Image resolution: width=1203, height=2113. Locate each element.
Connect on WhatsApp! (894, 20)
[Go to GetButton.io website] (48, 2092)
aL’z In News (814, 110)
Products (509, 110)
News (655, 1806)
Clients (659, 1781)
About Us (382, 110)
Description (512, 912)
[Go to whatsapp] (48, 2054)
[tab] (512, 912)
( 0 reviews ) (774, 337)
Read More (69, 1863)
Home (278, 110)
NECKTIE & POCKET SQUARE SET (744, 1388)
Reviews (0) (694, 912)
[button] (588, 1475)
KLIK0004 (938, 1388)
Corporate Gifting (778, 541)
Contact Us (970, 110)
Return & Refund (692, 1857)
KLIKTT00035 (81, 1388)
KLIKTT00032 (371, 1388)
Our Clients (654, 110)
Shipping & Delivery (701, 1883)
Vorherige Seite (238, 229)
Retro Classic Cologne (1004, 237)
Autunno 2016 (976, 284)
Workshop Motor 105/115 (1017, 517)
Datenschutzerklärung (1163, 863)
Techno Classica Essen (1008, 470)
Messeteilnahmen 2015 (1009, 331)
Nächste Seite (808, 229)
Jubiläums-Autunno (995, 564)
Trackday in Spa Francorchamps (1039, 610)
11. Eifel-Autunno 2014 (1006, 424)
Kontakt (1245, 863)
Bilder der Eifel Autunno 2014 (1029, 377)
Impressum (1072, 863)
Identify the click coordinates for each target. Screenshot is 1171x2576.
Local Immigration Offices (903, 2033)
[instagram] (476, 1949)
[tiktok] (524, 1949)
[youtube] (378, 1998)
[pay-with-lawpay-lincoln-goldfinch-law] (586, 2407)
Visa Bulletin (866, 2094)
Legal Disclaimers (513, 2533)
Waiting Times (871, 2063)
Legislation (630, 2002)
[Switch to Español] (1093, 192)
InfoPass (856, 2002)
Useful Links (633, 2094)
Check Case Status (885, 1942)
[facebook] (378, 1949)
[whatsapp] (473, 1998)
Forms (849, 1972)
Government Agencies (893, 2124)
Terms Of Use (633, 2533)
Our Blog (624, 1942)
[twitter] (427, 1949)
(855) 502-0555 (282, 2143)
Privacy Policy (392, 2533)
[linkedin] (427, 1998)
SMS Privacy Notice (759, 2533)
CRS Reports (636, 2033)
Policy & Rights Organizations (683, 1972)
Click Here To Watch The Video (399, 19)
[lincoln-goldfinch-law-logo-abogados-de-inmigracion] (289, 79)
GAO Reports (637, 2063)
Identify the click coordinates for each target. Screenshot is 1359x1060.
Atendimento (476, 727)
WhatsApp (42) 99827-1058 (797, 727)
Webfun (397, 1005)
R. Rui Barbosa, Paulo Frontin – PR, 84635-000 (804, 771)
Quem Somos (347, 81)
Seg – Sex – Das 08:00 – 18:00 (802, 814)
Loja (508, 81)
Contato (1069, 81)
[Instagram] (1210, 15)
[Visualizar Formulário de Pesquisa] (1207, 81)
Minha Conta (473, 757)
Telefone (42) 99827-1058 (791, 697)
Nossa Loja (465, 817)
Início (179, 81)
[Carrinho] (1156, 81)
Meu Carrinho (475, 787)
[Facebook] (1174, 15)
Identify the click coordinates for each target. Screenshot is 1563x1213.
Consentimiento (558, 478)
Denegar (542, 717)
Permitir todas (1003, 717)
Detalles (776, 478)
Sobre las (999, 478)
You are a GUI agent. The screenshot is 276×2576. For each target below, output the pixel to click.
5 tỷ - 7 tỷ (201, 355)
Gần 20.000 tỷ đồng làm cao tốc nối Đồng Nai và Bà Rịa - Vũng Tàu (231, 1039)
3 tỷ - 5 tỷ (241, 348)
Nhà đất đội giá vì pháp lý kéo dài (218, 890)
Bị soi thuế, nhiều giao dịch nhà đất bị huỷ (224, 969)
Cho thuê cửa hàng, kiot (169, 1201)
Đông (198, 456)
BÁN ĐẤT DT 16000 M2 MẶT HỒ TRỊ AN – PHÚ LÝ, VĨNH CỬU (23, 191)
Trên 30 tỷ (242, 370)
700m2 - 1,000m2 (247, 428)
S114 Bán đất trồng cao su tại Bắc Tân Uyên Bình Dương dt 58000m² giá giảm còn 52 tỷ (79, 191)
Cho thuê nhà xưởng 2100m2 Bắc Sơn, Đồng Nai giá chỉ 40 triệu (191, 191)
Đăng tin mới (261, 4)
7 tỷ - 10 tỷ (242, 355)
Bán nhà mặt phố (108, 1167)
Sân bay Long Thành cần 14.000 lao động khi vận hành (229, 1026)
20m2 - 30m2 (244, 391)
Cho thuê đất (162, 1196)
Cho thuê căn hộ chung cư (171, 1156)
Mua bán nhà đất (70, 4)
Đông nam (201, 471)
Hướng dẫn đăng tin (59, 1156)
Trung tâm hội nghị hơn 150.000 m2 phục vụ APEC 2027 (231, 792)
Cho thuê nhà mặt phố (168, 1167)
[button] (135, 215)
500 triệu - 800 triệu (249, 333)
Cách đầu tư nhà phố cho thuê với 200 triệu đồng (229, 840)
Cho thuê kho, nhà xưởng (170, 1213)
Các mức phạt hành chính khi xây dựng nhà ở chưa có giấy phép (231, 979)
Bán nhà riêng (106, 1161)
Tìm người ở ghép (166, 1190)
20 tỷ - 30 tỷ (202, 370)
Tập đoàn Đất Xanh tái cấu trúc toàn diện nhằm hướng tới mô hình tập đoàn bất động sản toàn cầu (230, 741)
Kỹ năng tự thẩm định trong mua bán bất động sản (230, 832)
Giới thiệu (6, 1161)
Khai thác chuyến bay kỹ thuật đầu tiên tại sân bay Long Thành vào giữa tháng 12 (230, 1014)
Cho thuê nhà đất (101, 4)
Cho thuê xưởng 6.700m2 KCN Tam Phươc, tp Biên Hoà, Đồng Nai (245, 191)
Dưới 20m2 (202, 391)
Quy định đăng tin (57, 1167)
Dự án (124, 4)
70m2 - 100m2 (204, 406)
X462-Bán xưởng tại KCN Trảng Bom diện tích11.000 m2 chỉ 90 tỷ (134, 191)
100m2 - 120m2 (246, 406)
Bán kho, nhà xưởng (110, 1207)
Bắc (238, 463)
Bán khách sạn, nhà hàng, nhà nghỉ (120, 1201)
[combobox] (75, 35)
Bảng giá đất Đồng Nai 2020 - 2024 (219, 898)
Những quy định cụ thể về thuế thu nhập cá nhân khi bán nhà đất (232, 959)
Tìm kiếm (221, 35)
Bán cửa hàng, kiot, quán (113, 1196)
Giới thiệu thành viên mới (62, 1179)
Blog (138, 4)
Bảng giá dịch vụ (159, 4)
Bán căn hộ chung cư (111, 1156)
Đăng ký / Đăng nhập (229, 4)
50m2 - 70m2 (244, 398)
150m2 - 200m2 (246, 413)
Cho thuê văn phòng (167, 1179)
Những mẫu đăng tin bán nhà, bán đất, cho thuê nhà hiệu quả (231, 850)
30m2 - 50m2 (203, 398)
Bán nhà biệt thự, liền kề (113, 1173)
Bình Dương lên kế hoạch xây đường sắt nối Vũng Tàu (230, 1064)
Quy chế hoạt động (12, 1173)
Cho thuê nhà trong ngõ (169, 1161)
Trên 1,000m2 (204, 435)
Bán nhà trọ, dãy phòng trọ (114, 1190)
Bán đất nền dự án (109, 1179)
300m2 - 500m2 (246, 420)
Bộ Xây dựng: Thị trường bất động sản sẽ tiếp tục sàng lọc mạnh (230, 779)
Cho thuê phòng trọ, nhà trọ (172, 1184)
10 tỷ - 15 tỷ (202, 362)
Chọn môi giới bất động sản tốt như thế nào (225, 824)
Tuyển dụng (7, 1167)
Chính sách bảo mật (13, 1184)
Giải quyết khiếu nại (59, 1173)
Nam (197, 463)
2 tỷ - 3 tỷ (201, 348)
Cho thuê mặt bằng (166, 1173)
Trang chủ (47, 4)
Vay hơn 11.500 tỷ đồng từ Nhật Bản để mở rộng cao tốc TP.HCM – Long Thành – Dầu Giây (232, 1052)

■ ■ ■ ■ ■ ■ ■

### Work to be completed
Write out, word for word, the listing above from its first line through the line containing "Shipping & Delivery (701, 1883)", with both of those lines included.

### Answer for the task
Image resolution: width=1203, height=2113. Locate each element.
Connect on WhatsApp! (894, 20)
[Go to GetButton.io website] (48, 2092)
aL’z In News (814, 110)
Products (509, 110)
News (655, 1806)
Clients (659, 1781)
About Us (382, 110)
Description (512, 912)
[Go to whatsapp] (48, 2054)
[tab] (512, 912)
( 0 reviews ) (774, 337)
Read More (69, 1863)
Home (278, 110)
NECKTIE & POCKET SQUARE SET (744, 1388)
Reviews (0) (694, 912)
[button] (588, 1475)
KLIK0004 (938, 1388)
Corporate Gifting (778, 541)
Contact Us (970, 110)
Return & Refund (692, 1857)
KLIKTT00035 (81, 1388)
KLIKTT00032 (371, 1388)
Our Clients (654, 110)
Shipping & Delivery (701, 1883)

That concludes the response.